## QUOTED TEXT
■ ■ ■ ■

Over three nights, Block Cinema organized a series of talks and screenings with three leading video artists and filmmakers.
These wide-ranging conversations touched on everything from landscape representation to abstraction, and from environmental segregation to racial violence.
I don’t think experimental films in and of themselves are accessible or inaccessible. I think the apparatus around the works is. Hollywood has a whole marketing machine that’s been working for about a hundred years now. And so it has the appearance and the illusion of accessibility; but really it has just been creating its audience with investments of millions of dollars. If you invested a hundred million dollars into this program, everybody would get it. It’s not the work. It’s the culture. It’s our culture that creates accessibility and inaccessibility.
—Christopher Harris on making accessible experimental films.
Notes from Black Wall Street with Crystal Z. Campbell
Oklahoma-based artist, filmmaker, and curator Crystal Z Campbell confronts the “public secrets” of American life, such as racism, gentrification, and resource extraction, by interrogating layers of history and erasure. In her first of two nights of screenings and talks at the Block, Campbell discussed their recent body of work, NOTES FROM BLACK WALL STREET, a group of paintings, videos, and installations exploring the rebuilding of the Greenwood district following the 1921 Tulsa Race Massacre. In this cycle of works, Campbell activates diverse materials such paint, archival photography, and fired clay to excavate the tactile histories of Tulsa’s African American community, using techniques of assemblage and abstraction to bring these histories to life in the present.
Following the presentation, Crystal Z Campbell was in discussion with Rikki Byrd, Ph.D. Candidate, African American Studies. Rikki Byrd is a writer, educator and scholar, with research interests in black studies, performance studies, fashion studies and art history. Presented in conjunction with Northwestern’s Art, Theory, and Practice department.

■ ■ ■ ■

## SUPPLIED INFORMATION
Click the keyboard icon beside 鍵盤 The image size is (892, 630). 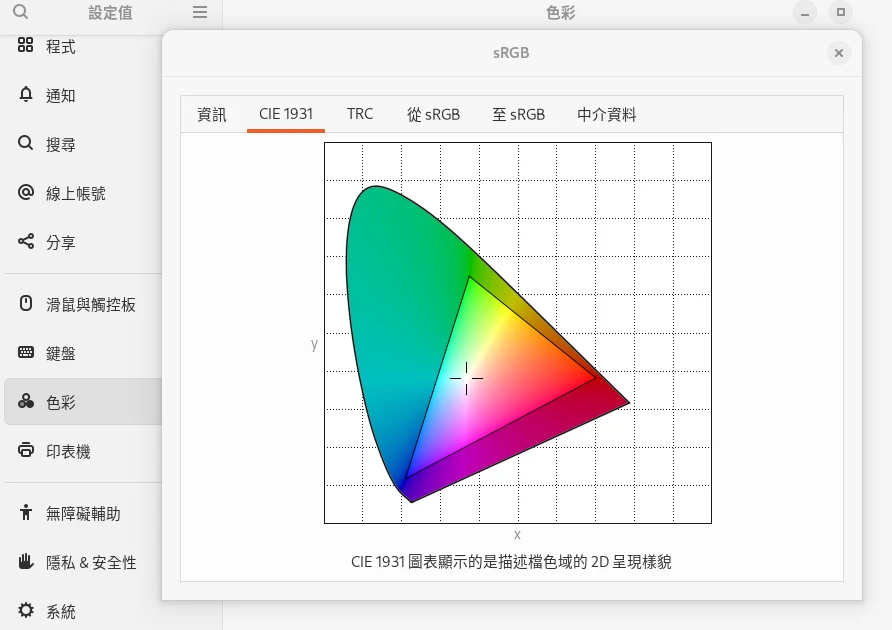click(26, 353)
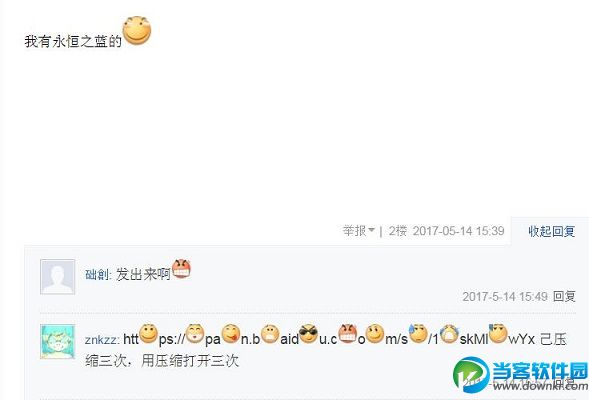
Task: Click the 当客软件园 watermark logo
Action: (521, 374)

■ ■ ■ ■

## LIST OF TASKS
1. From the Block Cinema page, give again the part that opens with the words containing "Over three nights, Block" and closes with "accessible experimental films.", switching "Hollywood" to "Commercial cinema".
2. According to the Block Cinema page, the Crystal Z Campbell program was presented in conjunction with which department?
3. Supply the next part of the Block Cinema page, following on from its final sentence.

## OUTPUTS
1.
Over three nights, Block Cinema organized a series of talks and screenings with three leading video artists and filmmakers.
These wide-ranging conversations touched on everything from landscape representation to abstraction, and from environmental segregation to racial violence.
I don’t think experimental films in and of themselves are accessible or inaccessible. I think the apparatus around the works is. Commercial cinema has a whole marketing machine that’s been working for about a hundred years now. And so it has the appearance and the illusion of accessibility; but really it has just been creating its audience with investments of millions of dollars. If you invested a hundred million dollars into this program, everybody would get it. It’s not the work. It’s the culture. It’s our culture that creates accessibility and inaccessibility.
—Christopher Harris on making accessible experimental films.

2. Northwestern's Art, Theory, and Practice department.

3.
Listen to Notes from Black Wall Street

Environments of Struggle: The Slow Violence of Environmental Racism with Christopher Harris & Crystal Z. Campbell
Environments of Struggle: The Slow Violence of Environmental Racism, the second night’s program focused on landscapes of decay and the material traces of structural neglect. Films by Crystal Z. Campbell and Christopher Harris challenged our perception of American injustice. Campbell’s films GO-RILLA MEANS WAR (2017) and A MEDITATION ON NATURE IN THE ABSENCE OF AN ECLIPSE (2021) use found footage to trace fraught histories, from gentrification in Bed-Stuy to the water crisis in Flint, MI. Christopher Harris’ STILL/HERE (2001) bracingly documents the derelict architecture of North St. Louis, an open monument to systemic disinvestment in Black communities. Harris and Campbell appeared after the screening to discuss the ways their films offer techniques for visualizing and challenging the “slow violence” of environmental racism.
Listen to discussion on Environments of Struggle
Flesh to Spirit: Materiality and Abstraction in Black Experimental Film with Paige Taul
The third program, Flesh to Spirit: Materiality and Abstraction in Black Experimental Film, showcased twelve brilliant works in 16mm and 35mm film, analog and digital video. Charting connections between several generations of moving-image makers, the program explored the manifold ways that film artists have embraced abstract techniques and explored the materiality of film and video to represent Black experience from the 1960s to the present. Christopher Harris was joined by fellow filmmaker Paige Taul for a wide-ranging conversation on film, history and representation.
Listen to Flesh to Spirit conversation below.
Program lineup
- After DeCarava (Paige Taul, 2018, 2 min, digital)
- Private Imaginings and Narrative Facts (Edward Owens, 1966, 6 min, digital)
- Flesh to Spirit (alima lee, 2019, 9 min, digital)
- Maman Brigitte (Ayanna Dozier, 2021, 3 min, digital)
- Water Ritual #1: An Urban Rite of Purification (Barbara McCullough, 1979, 4 min, 35mm)
- Chronicles of a Lying Spirit (by Kelly Gabron) (Cauleen Smith, 1992, 6 min, 16mm)
- MPG: Motion Picture Genocide (Robert Banks, 1997, 4 min, 35mm)
- Reckless Eyeballing (Christopher Harris, 2004, 13 min, 16mm)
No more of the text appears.